“Kami terus mengkaji mana skema yang paling tepat dan paling realistis. Karena pengalaman kemarin, tumpang tindih antara Pilkada dengan Pileg dan Pilpres menghasilkan ekses yang cukup besar, bahkan muncul istilah Pilkada rasa Pilpres. Dampak kemenangan di Pilpres pun turut memengaruhi koalisi politik dalam Pilkada,” kata Bima, dilansir melalui situs resmi DPR, Minggu (29/6/2025).
Komisi II, kata Bima, juga sempat mempertimbangkan model pemilihan yang mendahulukan pilkada dan pemilihan DPRD sebelum pemilu nasional.
Saat ini, komisi tersebut tengah mengkaji sejumlah skema yang dimungkinkan dengan menggelar rapat dengar pendapat bersama pakar, akademisi, hingga politisi untuk mengevaluasi pelaksanaan pemilihan serentak pada tahun lalu.

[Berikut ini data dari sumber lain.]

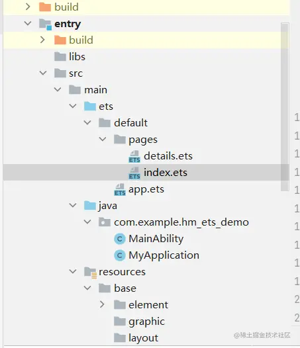The height and width of the screenshot is (348, 300).
Task: Expand the top-level build folder
Action: pos(28,7)

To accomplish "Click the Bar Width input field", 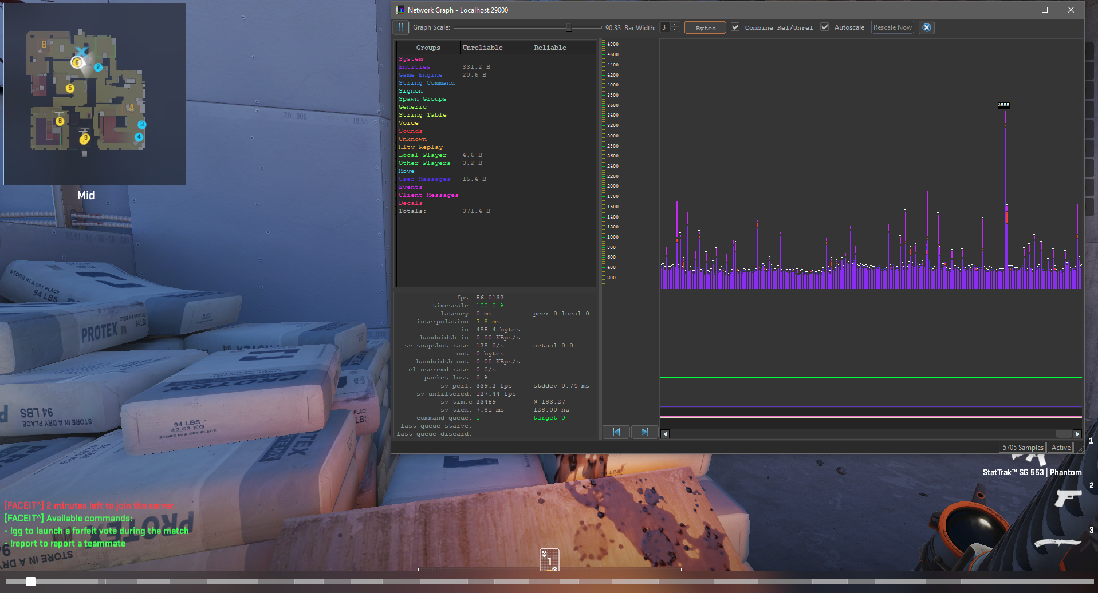I will pos(666,27).
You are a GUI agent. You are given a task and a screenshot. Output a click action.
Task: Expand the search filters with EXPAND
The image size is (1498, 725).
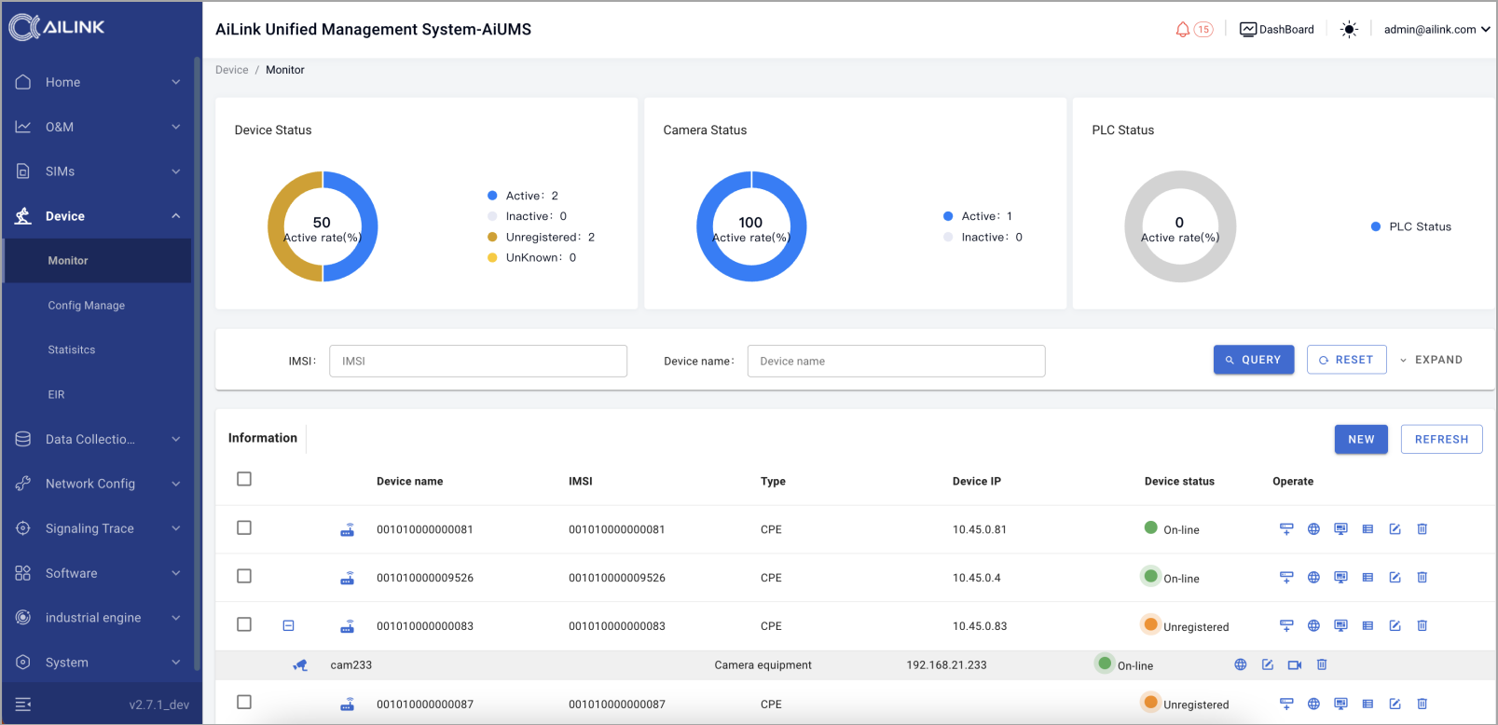[x=1431, y=360]

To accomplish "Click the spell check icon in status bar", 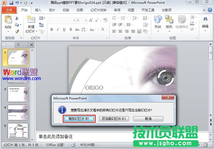I will click(x=73, y=145).
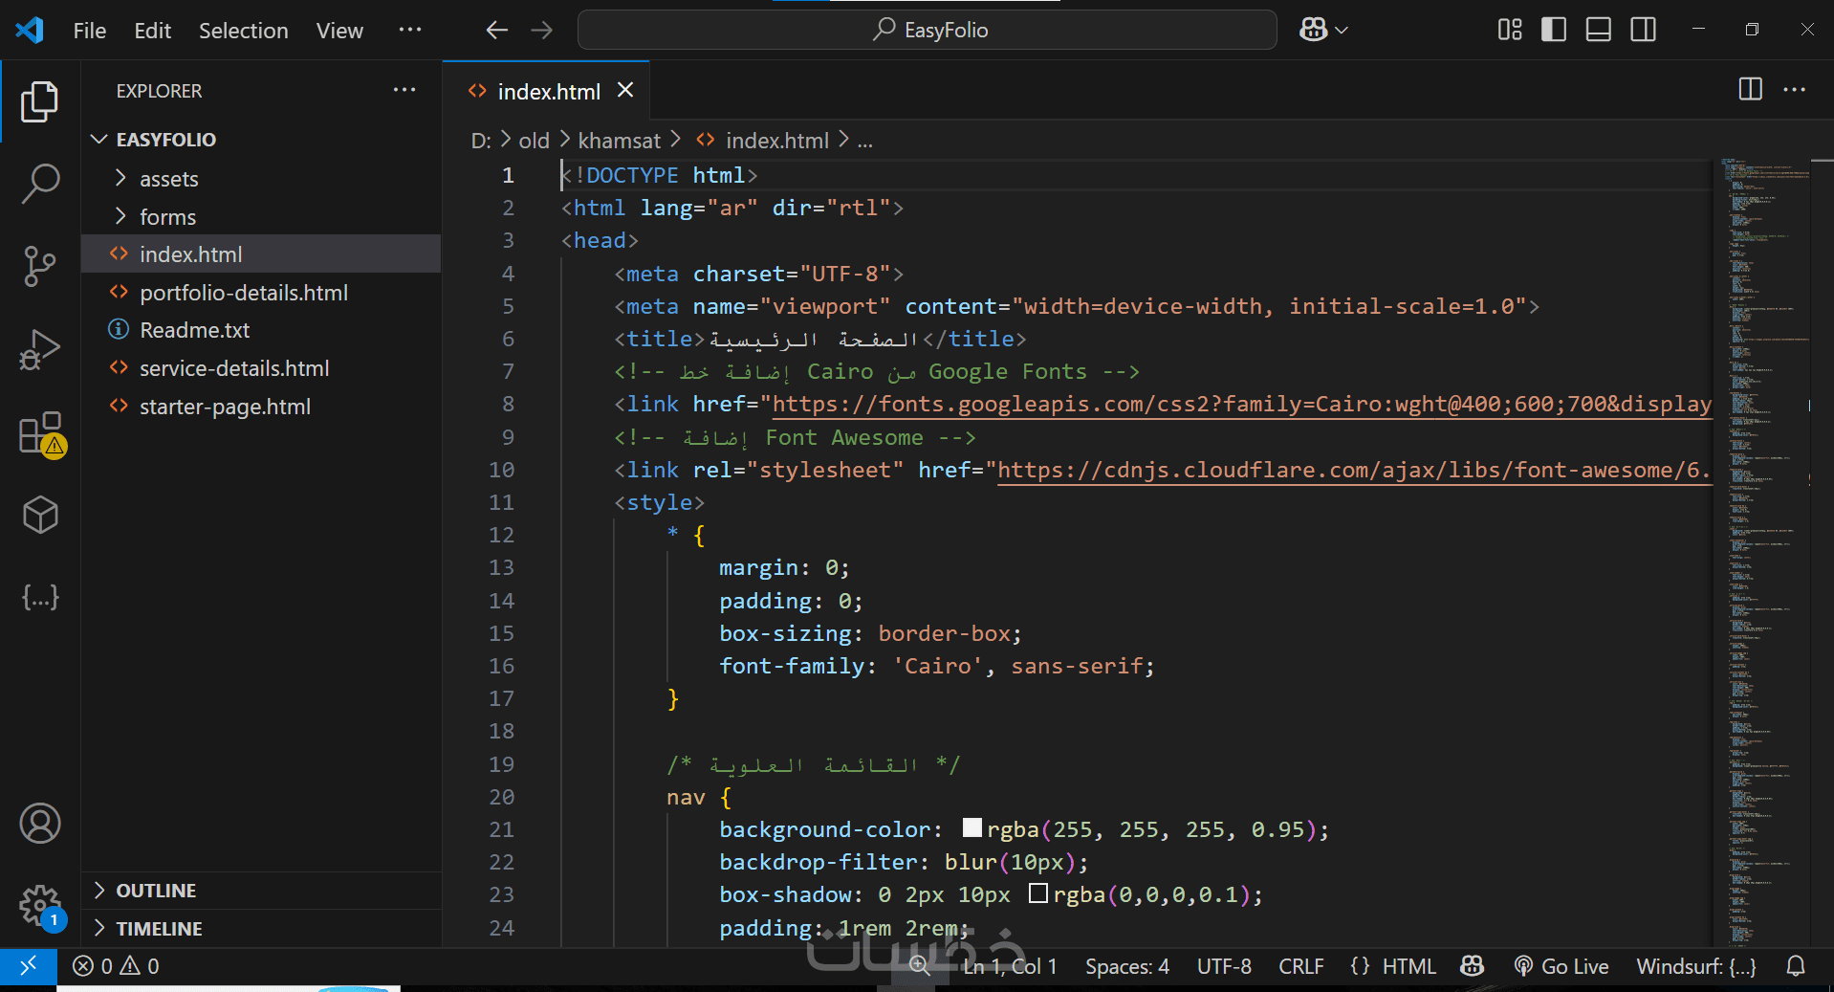
Task: Open the Selection menu
Action: click(x=243, y=31)
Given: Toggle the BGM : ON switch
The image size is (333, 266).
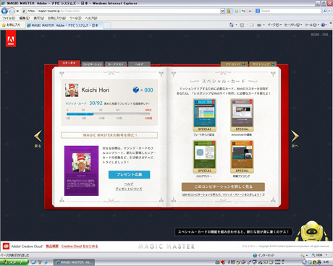Looking at the screenshot, I should tap(319, 35).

“Semua opsi sedang kita kaji dan simulasikan agar ke depan pemilu dapat berjalan lebih efektif, efisien, dan tetap demokratis,” klaim dia.
MK memutuskan penyelenggaraan pemilu nasional dan pilkada dilakukan secara terpisah mulai 2029, hal tersebut tertuang dalam utusan Nomor 135/PUU-XXII/2024 yang diajukan oleh Perkumpulan untuk Pemilu dan Demokrasi (Perludem).
Dengan begitu, penyelenggaraan pemilihan anggota DPR, anggota DPD, dan presiden/wakil presiden atau pemilu nasional dengan pemilihan anggota DPRD serta gubernur/wakil gubernur, bupati/wakil bupati, dan walikota/wakil walikota tak lagi dilangsungkan secara serentak.
Wakil Ketua MK Saldi Isra menegaskan bahwa pihaknya memutuskan hal tersebut akibat mempertimbangkan pembentuk undang-undang belum merubah Undang-Undang (UU) Nomor 7 Tahun 2017 tentang Pemilihan Umum sejak Putusan Mahkamah Konstitusi Nomor 55/PUU-XVII/2019 yang diucapkan tanggal 26 Februari 2020.
Selain itu, lanjut Saldi, pembentuk undang-undang juga tengah mempersiapkan upaya untuk melakukan reformasi terhadap semua undang-undang yang terkait dengan pemilihan umum.
“Dengan pendirian tersebut, penting bagi Mahkamah untuk menegaskan bahwa semua model penyelenggaraan pemilihan umum, termasuk pemilihan gubernur/wakil gubernur, bupati/wakil bupati, dan walikota/wakil walikota yang telah dilaksanakan selama ini tetap konstitusional,” tegas kata Saldi, melansir laman resmi MK, dikutip Minggu (29/6/2025).